Data excerpts:

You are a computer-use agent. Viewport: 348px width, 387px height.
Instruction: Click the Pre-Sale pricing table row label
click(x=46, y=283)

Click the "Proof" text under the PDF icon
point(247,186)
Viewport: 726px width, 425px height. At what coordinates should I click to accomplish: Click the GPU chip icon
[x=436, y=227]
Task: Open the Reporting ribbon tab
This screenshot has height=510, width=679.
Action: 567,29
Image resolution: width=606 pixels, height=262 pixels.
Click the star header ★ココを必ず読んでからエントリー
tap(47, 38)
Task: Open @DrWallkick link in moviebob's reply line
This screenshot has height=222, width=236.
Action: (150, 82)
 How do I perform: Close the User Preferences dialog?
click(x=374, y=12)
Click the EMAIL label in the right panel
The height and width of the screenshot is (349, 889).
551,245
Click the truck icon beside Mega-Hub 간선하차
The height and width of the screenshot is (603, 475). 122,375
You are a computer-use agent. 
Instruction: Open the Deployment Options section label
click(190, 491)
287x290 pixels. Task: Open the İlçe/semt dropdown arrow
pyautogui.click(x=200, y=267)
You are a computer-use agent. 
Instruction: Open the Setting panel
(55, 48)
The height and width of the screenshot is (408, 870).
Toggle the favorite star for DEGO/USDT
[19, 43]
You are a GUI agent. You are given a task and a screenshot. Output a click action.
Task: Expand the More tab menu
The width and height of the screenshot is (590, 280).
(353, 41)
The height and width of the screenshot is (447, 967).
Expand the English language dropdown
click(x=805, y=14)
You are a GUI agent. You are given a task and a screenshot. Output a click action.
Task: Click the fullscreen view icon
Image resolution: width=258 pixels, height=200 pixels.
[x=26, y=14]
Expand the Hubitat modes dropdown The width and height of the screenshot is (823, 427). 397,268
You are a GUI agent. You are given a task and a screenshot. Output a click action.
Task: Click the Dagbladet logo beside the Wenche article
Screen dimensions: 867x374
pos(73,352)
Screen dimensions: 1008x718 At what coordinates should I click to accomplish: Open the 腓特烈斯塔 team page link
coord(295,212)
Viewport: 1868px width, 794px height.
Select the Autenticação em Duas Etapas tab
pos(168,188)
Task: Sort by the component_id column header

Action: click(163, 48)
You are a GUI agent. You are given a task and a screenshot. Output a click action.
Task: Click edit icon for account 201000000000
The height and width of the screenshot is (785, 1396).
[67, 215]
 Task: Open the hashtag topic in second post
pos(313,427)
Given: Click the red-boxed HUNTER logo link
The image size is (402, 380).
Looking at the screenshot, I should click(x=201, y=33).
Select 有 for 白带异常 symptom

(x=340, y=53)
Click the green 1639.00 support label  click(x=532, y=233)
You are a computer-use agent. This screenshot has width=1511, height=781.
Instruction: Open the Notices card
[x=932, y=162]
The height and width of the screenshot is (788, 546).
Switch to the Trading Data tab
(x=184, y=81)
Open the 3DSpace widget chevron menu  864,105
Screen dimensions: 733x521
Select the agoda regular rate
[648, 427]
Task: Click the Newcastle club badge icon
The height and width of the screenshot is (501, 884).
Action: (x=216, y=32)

--- Your instructions ---
Look through the lines above and collect those with the word "logo".

--- Finished task ---
Task: Click the Dagbladet logo beside the Wenche article
Given: Click the red-boxed HUNTER logo link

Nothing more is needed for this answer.